[start Given passage]

[elephant-devel] Lisp Btrees: design considerations

Fri May 16 19:50:39 UTC 2008

 IE> I doubt that using a Lisp with a modern compiler affects CPU time in
 IE> any interesting way;
 IE> I've observed that algorithm implementation with reasonable data
 IE> structure choices is within 10's of % points of the same algorithm in
 IE> C.

it's possible to optimize single function, but typical (idiomatic) Lisp 
programs:
 * generate megatons of garbage
 * use dynamic type dispatch (lacking type declarations)
and often have signficantly inferior performance.

 IE>  I don't care how fast your CPU is, it's the data access patterns that
 IE> dominate time unless you're working on small or highly local datasets,
 IE> then the inner loop speed _might_ matter.

i'm assuming  you're speaking about memory bandwidth, because i think
disk I/O will matter only on relatively large databases.

memory bandwidth is also eaten in large quantities by garbage generator.

let's take a concrete piece of software: Elephant's serializer. i'm assuming 
it's important piece of code and was optimized a lot?

i'm taking test case from code Robert once have posted, little bit modifed:

(defparameter *teststring* "supercalifragiliciousexpialidocious")

[end Given passage]

_Task list_:
1. In the Lisp B-trees post, why does the writer say typical idiomatic Lisp programs often perform significantly worse than C?
2. Continue the Lisp B-trees post from its last line.

[start Data excerpts]

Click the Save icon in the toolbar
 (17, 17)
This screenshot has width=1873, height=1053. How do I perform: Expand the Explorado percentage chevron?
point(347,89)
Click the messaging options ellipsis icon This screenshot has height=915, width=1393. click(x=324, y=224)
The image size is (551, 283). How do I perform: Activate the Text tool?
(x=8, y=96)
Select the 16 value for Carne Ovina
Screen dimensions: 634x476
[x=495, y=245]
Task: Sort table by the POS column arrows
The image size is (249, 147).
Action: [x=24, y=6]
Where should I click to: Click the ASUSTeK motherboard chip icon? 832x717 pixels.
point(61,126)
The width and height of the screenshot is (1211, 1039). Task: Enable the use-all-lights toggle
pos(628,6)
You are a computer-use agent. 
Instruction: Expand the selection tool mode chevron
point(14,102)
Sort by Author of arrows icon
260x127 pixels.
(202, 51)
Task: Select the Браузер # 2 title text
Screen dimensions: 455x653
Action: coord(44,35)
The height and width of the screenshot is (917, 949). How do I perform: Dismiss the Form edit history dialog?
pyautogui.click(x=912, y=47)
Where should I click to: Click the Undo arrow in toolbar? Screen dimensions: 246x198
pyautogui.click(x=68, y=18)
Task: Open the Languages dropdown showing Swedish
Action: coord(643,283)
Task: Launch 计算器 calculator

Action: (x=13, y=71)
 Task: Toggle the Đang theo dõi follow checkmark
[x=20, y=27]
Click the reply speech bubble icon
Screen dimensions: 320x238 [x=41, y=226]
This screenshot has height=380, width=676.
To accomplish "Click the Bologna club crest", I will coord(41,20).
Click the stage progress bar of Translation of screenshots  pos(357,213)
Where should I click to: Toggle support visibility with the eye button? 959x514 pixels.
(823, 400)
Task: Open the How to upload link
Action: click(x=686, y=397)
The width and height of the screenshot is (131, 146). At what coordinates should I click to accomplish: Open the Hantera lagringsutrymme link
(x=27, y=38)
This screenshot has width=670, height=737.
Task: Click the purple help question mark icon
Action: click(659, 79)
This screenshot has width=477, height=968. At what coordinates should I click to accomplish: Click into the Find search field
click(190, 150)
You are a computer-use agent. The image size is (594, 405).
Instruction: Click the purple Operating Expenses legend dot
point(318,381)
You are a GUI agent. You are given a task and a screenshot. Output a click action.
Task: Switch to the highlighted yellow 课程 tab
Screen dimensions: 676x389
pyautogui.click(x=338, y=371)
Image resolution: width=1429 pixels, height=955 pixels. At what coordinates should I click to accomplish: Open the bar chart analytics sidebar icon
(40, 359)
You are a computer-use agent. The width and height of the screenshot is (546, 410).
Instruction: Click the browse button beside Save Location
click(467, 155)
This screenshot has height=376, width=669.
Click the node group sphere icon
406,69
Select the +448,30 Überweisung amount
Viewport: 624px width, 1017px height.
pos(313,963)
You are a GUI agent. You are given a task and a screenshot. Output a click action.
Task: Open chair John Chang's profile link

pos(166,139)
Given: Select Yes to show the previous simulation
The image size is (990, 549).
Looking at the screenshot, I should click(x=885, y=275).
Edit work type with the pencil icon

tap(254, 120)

[end Data excerpts]

_Answers provided_:
1. They generate huge amounts of garbage and rely on dynamic type dispatch because they lack type declarations. The garbage also consumes a lot of memory bandwidth.

2.
(defun dotest (n s)
      (dotimes (x n)
        (in-out-value s)))

ELE-TESTS> (time (dotest (truncate (* 1000 1000) (length *teststring*)) 
*teststring*))
Evaluation took:
  0.249 seconds of real time
  0.248016 seconds of user run time
  0.0 seconds of system run time
  0 calls to %EVAL
  0 page faults and
  6,398,328 bytes consed.

;; testing on core2 2.1 GHz, SBCL 1.0.13

not that great, ain't it?
it processed roughly 10 megabytes of raw string data per second (5 MB 
serialized, 5 MB deserialized) -- that's 10 times slower than linear read 
spead of modern HDDs.
and for 1 MB of data it produced 2 MB of garbage.

or there is something wrong with my test?

 ??>> that abusing function is form-slot-key (that is used in CL-SQL too):

 IE> At least in Allegro, the profiler only counts thread time and that
 IE> much of the delay shown by 'time' vs. the profiler is taken up waiting
 IE> on cache-miss IO.  It may be that thread time is only a handful of
 IE> percentage points of the total time?

i'm pretty sure there was very little I/O in my tests.

 ??>> and even more surprising was to find out that there is no portable
 ??>> and fast way to convert interger to string.
 ??>> so i had to use SBCL's internal function called sb-impl::quick-
 ??>> integer-to-string -- apparently SBCL
 ??>> developers knew about this problem so they made this function for
 ??>> themselves.

 IE> For fun, I did a test with princ and for integers only it's 2x faster,
 IE> for the above idiom it's only about 50% faster, but some of that is
 IE> the with-string-stream idea.   If you do it manually as they did and
 IE> write it to an array one character at a time it can get pretty fast,
 IE> but probably only 3x-4x.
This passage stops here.